■ Directions: In the records below, find the line that contains "[Share via LinkedIn] (328, 847)" and repeat it, along with each line after it, exactly as written.

++++++++++

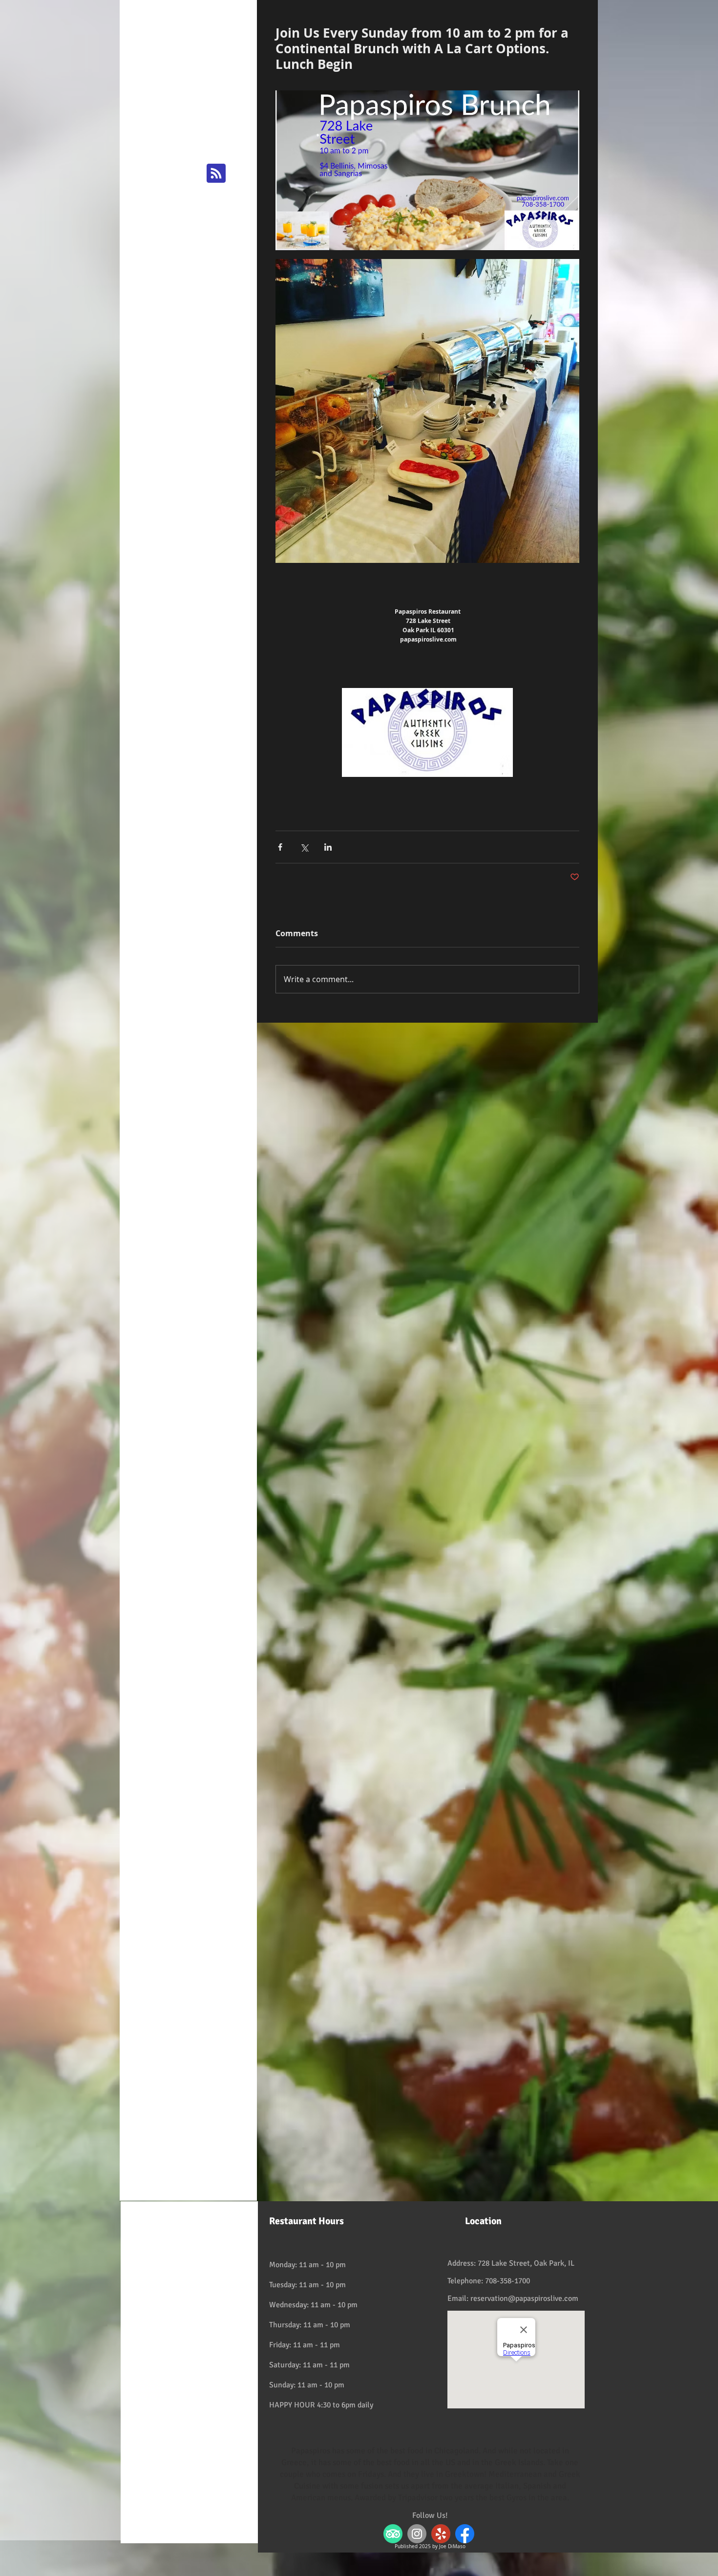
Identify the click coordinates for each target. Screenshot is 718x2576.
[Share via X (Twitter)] (304, 847)
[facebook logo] (464, 2533)
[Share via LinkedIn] (328, 847)
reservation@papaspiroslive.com (524, 2298)
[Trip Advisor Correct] (392, 2533)
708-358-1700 (507, 2281)
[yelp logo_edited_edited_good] (440, 2533)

++++++++++

■ Finished exercise:
[Share via LinkedIn] (328, 847)
reservation@papaspiroslive.com (524, 2298)
[Trip Advisor Correct] (392, 2533)
708-358-1700 (507, 2281)
[yelp logo_edited_edited_good] (440, 2533)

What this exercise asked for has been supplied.